The SuRE workshop addresses the growing ecological and computational demands of modern AI systems. As models, datasets, and computational requirements continue to scale, issues such as energy consumption, resource efficiency, and equitable access to AI technologies are becoming increasingly important. The workshop focuses on measurable and reproducible approaches to sustainable AI, including efficiency metrics, benchmarks, and empirical system analyses.

By bridging methodological research with practical applications such as in edge and embedded systems the workshop explores key trade-offs and design decisions. Contributions that advance both the performance and sustainability of AI systems are especially welcome.

Workshop website & submissions: https://sure-wshop.github.io/

Ethics in Clinical AI Applications (ETHICAIA)

The ETHICAIA workshop focuses on the ethical and societal aspects of AI in healthcare. As AI systems increasingly support clinical decision-making and medical workflows, questions of fairness, robustness, accountability, and societal impact are becoming ever more important.

The workshop brings together researchers from various AI disciplines, including machine learning, natural language processing, computer vision, and multimodal systems, with a shared focus on clinical applications. Through paper presentations, invited talks, and discussion formats, participants explore how ethical perspectives can be more strongly integrated into clinical AI research. The goal is to foster responsible innovation at the intersection of AI and medicine.

Workshop website & submissions: https://ethicaia.loria.fr/

AI-Based Humanoid Robot Design and Control Through the Lens of HRI, Evolution, and Biomechanics

This workshop provides an interdisciplinary platform for researchers and practitioners from artificial intelligence, robotics, human-robot interaction (HRI), biomechanics, and related fields to discuss novel approaches to the design and control of humanoid systems. By combining technical and biologically inspired perspectives, it aims to generate new impulses for the next generation of humanoid robotics.

The focus lies on key challenges such as sim-to-real transfer, adaptability, and human-centered design.

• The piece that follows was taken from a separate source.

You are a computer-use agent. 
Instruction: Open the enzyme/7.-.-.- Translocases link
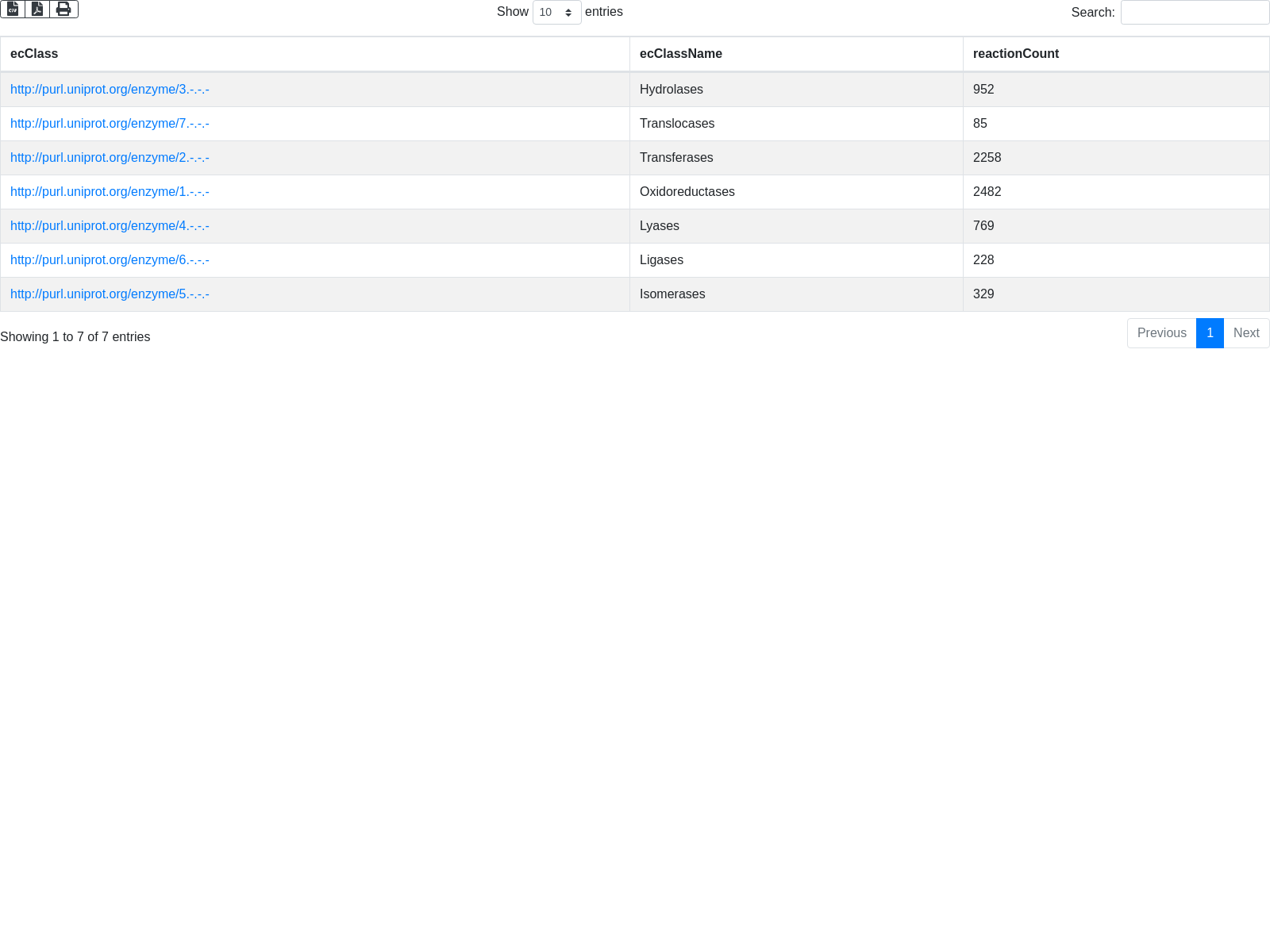(x=110, y=124)
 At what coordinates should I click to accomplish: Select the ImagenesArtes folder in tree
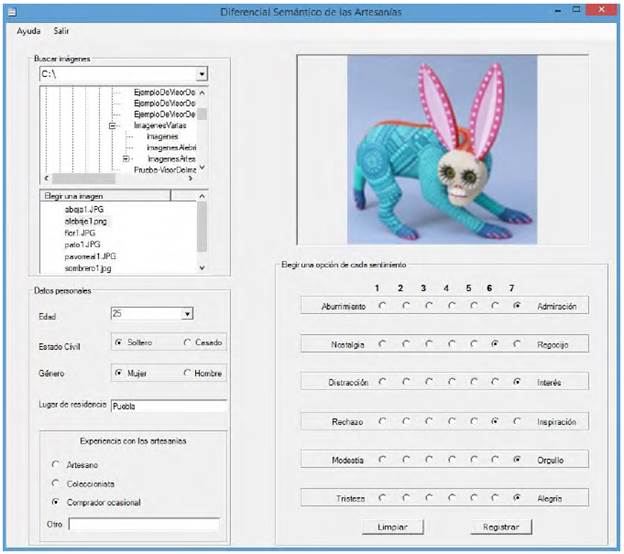[170, 159]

Contributions and discussions open up new perspectives on robot morphology, control, and interaction, and make an important contribution to the development of robust, real-world-ready systems with growing societal relevance.

Workshop website & submissions: https://hominoid-robot.dfki-bremen.de/

Competitions

The DFKI is involved in organizing two international competitions as part of IJCAI-ECAI. The focus is on practical AI applications in the areas of autonomous robotics, reinforcement learning, and maritime systems. Further information on participation requirements can be found on the respective official competition websites.

AI Olympics with RealAIGym: Benchmarking Global Swing-Up Policies on CloudPendulum Hardware

The objective of the competition is to advance research in the field of robotic athletic intelligence in a targeted and application-oriented manner. Participating teams develop a global control policy to solve the so-called swing-up problem on an underactuated two-link robotic system. The robot must be brought from arbitrary initial states into an upright position – first in simulation and subsequently on real hardware. In particular, robust performance is required that can withstand external disturbances.

The competition is primarily aimed at students and researchers in the fields of artificial intelligence, machine learning, reinforcement learning, optimal control, and related disciplines.

More information & registration: https://ai-olympics.dfki-bremen.de/ 

The Underwater Robotics AI Challenge: Connecting Research, Industry, and Applications

This competition brings together international teams from research and application, offering them the opportunity to present their developments in AI-based marine robotics to a broad audience. The focus is on live demonstrations with underwater robots as well as innovative solutions involving autonomous underwater vehicles (AUVs), ROVs, maritime sensing, and autonomous systems.

The competition is primarily aimed at students, researchers, and developers in robotics, artificial intelligence, and related disciplines, and provides a platform for exchange between academia, industry, and the community.